Ask anyone in Washington D.C. about “Metropocalypse.” Ask anyone in Brooklyn about “L-pocalypse.” They're both subway systems, and they’re just two examples of current or imminent public infrastructure meltdowns due to backed up maintenance and repair. “There’s bridge reconstruction, airport reconstruction,” says Tyler Duvall, a partner at McKinsey. “Transportation, water, waste water.”
McKinsey recently completed an analysis of U.S. infrastructure spending. “There are a lot of really high return infrastructure projects the U.S. is not building right now and as a result we’re falling behind the rest of the world,” Duvall said. McKinsey estimated the United States needs to spend 0.7 percent of GDP (about $125 billion) per year more than it spends now, just to keep things from getting worse. “To see significant improvements... you’d have to go even higher,” he said.
U.S. infrastructure suffers not only from a lack of committed resources, but also from friction, said Duvall. From project selection to completion, “the path to breaking ground is one of the longest in the world,” he said, even compared with countries like Canada with similar commitments to environmental safety.
Infrastructure investment and maintenance create jobs, it’s widely argued. At a minimum, they make people’s lives easier.

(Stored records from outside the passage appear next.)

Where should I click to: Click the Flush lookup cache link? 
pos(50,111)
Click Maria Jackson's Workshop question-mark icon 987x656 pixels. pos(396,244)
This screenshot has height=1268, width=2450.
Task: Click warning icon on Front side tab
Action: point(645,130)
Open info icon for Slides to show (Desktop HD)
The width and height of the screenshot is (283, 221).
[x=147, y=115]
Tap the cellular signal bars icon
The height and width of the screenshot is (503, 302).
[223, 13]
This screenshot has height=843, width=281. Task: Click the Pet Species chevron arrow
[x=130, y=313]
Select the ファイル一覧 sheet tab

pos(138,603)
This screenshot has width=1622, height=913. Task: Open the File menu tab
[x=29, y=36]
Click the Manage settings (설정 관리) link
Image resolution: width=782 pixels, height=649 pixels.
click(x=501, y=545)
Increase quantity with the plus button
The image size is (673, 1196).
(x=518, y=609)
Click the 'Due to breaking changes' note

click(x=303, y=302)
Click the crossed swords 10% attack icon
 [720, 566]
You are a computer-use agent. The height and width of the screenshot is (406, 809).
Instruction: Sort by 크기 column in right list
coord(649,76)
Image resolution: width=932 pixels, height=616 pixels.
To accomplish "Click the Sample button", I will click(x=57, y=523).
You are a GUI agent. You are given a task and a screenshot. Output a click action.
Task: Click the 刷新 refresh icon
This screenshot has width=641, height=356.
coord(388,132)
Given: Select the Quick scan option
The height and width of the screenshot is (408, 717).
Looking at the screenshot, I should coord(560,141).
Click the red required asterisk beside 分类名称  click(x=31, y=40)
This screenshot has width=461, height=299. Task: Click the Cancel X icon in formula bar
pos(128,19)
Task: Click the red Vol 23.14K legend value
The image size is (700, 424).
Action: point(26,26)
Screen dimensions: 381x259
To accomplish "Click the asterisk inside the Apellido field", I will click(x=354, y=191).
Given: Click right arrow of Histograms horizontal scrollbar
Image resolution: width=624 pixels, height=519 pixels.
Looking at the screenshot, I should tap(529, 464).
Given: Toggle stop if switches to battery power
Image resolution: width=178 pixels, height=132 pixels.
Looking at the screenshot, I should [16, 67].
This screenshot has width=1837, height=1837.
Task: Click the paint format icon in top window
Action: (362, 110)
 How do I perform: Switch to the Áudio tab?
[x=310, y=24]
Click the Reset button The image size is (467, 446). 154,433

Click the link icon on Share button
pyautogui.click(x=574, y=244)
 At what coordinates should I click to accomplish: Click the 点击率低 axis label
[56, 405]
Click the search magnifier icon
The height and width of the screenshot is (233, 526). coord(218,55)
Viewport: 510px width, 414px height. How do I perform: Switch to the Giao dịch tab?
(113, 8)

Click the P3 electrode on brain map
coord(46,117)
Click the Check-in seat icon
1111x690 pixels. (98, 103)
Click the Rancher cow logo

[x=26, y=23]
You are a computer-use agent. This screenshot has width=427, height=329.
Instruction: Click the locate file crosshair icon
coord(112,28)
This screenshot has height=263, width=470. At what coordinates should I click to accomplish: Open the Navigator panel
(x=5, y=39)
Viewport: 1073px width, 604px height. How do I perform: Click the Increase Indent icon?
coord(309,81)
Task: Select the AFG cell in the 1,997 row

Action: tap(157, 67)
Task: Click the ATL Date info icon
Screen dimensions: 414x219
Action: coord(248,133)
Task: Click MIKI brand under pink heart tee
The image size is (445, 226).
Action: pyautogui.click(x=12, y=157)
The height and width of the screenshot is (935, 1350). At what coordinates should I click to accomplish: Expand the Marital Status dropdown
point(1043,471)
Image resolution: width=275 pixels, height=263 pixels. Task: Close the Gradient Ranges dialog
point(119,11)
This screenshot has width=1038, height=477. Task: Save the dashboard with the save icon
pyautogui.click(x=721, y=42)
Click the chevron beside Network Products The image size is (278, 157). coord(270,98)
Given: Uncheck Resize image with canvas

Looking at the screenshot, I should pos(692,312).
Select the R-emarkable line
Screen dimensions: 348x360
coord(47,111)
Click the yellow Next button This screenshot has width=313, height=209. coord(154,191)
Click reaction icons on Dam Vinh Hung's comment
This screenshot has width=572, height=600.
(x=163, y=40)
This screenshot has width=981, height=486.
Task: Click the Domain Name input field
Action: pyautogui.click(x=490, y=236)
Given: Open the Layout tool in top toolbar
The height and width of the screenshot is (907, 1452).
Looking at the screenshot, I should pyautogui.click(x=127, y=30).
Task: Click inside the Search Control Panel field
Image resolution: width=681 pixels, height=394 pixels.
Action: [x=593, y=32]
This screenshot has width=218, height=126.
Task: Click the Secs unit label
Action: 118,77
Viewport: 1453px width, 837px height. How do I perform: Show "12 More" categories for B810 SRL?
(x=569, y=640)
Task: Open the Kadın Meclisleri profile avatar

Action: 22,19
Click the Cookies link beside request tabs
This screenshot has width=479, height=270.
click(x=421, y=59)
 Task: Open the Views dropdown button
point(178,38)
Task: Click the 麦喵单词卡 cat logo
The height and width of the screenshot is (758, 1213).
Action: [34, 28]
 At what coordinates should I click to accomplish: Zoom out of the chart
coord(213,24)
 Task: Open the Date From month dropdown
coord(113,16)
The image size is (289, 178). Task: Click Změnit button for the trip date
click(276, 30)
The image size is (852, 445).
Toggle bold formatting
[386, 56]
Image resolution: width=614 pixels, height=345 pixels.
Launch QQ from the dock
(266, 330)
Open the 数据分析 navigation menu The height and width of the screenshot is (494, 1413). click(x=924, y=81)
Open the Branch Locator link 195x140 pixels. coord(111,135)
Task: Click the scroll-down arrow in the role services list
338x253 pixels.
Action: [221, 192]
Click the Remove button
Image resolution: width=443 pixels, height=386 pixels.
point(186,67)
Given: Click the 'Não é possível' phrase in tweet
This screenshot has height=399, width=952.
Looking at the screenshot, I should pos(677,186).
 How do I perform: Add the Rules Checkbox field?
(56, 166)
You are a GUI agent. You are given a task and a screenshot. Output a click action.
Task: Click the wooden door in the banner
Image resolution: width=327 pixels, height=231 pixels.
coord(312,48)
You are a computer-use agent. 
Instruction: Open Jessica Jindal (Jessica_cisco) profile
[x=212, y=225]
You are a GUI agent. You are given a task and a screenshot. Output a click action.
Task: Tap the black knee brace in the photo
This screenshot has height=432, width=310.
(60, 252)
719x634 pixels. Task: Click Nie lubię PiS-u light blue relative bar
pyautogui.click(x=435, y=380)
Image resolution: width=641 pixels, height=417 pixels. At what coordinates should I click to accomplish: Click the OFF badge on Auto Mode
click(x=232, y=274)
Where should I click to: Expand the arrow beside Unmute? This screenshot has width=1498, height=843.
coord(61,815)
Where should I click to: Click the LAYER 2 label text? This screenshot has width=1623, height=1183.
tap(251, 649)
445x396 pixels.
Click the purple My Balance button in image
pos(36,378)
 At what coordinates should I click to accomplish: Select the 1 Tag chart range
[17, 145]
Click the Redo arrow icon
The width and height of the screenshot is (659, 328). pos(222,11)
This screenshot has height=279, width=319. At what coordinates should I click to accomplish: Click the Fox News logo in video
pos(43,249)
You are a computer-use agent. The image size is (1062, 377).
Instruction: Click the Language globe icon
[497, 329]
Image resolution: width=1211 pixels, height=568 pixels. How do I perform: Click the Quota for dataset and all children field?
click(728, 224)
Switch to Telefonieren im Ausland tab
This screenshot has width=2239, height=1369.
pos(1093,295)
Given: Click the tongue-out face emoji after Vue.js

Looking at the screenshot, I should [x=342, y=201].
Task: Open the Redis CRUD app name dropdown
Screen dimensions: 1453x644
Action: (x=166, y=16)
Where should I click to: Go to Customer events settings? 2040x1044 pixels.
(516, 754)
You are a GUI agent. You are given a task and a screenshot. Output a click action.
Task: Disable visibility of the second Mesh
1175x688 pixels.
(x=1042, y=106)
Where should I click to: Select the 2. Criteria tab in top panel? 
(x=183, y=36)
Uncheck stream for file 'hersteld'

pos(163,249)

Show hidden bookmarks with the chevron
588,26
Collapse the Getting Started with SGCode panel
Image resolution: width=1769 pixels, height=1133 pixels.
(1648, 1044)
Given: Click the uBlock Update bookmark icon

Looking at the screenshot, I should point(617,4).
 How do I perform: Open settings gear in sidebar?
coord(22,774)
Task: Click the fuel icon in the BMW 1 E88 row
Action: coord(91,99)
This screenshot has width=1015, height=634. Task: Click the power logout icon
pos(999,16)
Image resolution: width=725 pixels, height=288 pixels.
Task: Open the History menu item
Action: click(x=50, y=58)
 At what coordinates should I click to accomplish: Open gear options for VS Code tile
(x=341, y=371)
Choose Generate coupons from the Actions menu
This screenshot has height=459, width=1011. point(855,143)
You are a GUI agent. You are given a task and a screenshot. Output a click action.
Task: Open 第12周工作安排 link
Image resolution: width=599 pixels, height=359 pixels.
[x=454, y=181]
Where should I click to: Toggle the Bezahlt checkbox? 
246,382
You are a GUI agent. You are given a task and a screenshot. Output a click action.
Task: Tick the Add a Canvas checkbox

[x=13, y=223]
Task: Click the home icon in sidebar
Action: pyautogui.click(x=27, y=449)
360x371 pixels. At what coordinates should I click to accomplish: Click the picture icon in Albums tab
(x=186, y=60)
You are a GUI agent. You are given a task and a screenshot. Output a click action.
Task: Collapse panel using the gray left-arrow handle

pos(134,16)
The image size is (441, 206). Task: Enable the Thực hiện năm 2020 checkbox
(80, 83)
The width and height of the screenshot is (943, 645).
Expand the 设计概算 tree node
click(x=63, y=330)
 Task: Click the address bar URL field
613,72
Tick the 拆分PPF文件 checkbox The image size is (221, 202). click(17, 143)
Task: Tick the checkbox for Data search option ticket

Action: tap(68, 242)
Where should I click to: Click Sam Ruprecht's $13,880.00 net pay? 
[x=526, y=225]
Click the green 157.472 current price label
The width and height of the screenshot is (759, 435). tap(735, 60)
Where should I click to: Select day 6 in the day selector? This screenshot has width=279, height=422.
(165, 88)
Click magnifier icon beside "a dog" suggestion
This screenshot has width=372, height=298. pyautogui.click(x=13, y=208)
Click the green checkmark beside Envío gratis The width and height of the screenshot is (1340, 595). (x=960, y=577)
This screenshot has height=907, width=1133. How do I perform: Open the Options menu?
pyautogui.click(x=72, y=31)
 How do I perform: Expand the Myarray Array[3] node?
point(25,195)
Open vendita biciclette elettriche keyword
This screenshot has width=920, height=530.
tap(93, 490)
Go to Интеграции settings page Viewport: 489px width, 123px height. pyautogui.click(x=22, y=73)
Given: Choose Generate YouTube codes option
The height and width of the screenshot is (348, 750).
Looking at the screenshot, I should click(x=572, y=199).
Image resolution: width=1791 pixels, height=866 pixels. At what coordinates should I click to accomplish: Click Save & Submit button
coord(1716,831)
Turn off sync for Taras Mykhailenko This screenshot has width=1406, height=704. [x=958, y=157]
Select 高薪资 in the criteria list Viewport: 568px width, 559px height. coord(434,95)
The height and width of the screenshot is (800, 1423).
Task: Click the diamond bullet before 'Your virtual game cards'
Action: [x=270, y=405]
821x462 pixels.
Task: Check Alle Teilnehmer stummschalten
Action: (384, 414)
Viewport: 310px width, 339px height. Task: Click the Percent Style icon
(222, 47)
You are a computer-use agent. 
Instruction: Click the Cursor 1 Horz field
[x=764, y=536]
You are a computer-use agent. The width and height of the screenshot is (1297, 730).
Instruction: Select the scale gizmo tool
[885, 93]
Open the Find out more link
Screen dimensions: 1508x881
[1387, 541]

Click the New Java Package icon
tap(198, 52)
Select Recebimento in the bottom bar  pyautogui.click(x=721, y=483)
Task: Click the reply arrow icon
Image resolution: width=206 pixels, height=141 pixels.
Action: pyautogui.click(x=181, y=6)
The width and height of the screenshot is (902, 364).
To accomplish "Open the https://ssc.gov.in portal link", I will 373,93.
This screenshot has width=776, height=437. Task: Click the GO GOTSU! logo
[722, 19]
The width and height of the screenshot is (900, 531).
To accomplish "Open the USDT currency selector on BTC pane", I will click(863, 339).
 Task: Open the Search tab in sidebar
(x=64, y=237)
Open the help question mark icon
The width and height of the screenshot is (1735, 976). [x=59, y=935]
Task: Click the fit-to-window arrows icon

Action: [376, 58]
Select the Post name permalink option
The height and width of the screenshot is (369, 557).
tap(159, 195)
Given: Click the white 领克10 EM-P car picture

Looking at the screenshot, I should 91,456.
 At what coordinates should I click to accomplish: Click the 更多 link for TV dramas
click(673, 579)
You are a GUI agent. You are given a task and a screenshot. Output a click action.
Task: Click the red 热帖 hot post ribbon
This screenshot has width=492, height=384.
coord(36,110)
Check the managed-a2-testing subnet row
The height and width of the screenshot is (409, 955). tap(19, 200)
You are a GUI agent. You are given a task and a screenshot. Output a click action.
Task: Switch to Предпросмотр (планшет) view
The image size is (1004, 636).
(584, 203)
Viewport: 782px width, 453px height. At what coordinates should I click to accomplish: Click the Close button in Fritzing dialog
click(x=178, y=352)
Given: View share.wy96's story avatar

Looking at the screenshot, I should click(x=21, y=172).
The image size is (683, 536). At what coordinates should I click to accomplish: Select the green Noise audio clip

John Gibson, professor of economics at Georgia State has argued they reduce inequality. “Investing more in infrastructure can increase wages to poorer segments of society,” said Gibson.
So why is there such little political will for infrastructure spending?
One reason is, of course, that there’s other stuff to spend money on. “Infrastructure money gets crowded out by other demands – at the federal level its entitlements ... taking ever larger chunks of the budget,” said economist Douglas Holtz-Eakin, president of American Action Forum, a center-right think tank. “Same thing goes on at the local level – they have education, police, things they have to pay for right now and that gives the temptation to put off till next year doing that infrastructure project and the next year becomes the year after and the cycle repeats.”
Funding of infrastructure can be complicated – and so getting credit for it politically – when a project requires local, state and federal dollars. In the case of federal infrastructure, “it’s really federal money being given to states and localities for their infrastructure, that means you’re not getting credit for fixing the problems and that leads to bad policy almost always," Holtz-Eakin said.
Squabbling between different jurisdictions and different levels of government is not uncommon. Finally, there’s the issue of instant gratification, or lack thereof, for political leaders. “You’re probably not gonna see the benefits for years,” said Holtz-Eakin. “Maybe more years than you’re gonna be in office. They’ll get all of the blame for raising the money and none of the credit for completing the project.”
No one wants to think about the long term until they’re late to work cause of the subway shutting down.